MaterializeInc · aljoscha · Feb 17, 2026 · Feb 10, 2026 · Feb 17, 2026 · bkirwi
diff --git a/doc/developer/design/20260210_incremental_occ_read_then_write.md b/doc/developer/design/20260210_incremental_occ_read_then_write.md
@@ -0,0 +1,379 @@
+# Incremental, OCC-based Read-Then-Write for Concurrent Writers
+
+## Context
+
+Read-then-write operations (DELETE, UPDATE, INSERT...SELECT) in Materialize
+currently rely on in-process pessimistic locking. The Coordinator acquires
+write locks before reading, holds them through the write, and releases them
+only after the write has been applied to the timestamp oracle.

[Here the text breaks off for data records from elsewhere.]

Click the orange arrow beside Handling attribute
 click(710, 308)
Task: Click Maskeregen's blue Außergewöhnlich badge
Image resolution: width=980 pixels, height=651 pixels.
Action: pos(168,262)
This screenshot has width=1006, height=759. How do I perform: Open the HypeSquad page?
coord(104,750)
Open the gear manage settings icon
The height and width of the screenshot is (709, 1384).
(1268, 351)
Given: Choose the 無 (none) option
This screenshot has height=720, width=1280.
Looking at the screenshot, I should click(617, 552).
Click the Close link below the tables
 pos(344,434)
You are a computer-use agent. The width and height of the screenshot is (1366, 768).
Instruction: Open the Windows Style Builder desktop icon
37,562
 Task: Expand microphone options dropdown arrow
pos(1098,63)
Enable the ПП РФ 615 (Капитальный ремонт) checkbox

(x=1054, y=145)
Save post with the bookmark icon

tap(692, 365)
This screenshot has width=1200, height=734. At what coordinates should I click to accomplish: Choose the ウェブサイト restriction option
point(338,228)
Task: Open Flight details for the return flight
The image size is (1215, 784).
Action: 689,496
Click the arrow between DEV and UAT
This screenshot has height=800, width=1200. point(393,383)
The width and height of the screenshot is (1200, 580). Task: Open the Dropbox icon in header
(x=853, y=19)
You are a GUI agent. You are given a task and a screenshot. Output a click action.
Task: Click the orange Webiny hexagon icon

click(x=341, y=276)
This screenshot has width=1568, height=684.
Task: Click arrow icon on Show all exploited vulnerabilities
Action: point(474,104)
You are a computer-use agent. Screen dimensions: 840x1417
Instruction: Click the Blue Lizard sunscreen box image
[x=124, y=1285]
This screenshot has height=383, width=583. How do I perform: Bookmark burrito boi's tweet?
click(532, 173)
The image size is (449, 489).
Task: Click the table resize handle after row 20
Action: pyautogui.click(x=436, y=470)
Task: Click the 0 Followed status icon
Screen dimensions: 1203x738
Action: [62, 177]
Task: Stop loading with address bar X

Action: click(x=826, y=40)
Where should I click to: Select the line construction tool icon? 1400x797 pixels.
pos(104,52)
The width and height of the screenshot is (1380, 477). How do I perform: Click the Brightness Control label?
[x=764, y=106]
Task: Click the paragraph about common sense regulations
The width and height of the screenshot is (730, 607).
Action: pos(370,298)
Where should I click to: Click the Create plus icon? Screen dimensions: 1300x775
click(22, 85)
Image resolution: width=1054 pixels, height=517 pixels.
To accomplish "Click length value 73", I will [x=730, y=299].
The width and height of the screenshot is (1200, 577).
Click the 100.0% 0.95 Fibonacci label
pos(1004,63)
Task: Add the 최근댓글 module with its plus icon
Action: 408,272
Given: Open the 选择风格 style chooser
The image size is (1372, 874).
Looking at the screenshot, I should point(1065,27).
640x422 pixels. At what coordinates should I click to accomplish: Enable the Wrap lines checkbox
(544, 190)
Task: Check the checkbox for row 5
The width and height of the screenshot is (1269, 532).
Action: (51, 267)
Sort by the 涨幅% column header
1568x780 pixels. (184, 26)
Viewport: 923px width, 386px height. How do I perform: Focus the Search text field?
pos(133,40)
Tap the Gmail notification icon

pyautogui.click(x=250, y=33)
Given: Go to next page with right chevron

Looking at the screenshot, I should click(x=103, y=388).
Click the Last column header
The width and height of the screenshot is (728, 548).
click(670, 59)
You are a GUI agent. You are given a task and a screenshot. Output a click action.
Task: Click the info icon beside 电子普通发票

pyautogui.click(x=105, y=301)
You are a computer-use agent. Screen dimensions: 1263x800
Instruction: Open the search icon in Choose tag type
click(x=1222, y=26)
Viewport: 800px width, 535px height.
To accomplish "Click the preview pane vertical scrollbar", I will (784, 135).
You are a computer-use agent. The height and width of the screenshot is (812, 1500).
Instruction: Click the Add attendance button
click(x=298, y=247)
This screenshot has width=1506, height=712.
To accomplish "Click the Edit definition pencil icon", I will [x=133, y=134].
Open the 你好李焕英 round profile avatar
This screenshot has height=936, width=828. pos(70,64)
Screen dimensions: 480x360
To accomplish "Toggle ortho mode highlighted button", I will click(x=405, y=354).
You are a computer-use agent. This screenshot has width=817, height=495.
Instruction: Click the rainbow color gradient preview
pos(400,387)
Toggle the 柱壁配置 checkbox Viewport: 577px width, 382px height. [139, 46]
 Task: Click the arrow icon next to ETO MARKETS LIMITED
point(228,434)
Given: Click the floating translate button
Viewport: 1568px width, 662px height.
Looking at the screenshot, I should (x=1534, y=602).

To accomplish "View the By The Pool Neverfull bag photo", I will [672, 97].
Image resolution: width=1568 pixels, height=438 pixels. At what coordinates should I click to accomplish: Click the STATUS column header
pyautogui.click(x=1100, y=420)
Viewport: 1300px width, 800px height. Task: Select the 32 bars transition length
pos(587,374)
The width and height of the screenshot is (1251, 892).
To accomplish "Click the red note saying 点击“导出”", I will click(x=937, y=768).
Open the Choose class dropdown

This ensures
+that no other write can interleave between the read and write phases of a
+single operation.
+
+This approach is correct for a single `environmentd` process, but it does not
+extend to multiple processes: the locks are in-memory mutexes that cannot be
+shared across process boundaries. We need concurrent multi-process writes for:
+
+- **Zero-downtime upgrades v2**: the old and new `environmentd` processes must
+  both be able to serve writes during the handover window
+- **High availability**: multiple `environmentd` processes must be able to
+  serve queries concurrently
+- **Physical isolation**: separate serving-layer processes (aka.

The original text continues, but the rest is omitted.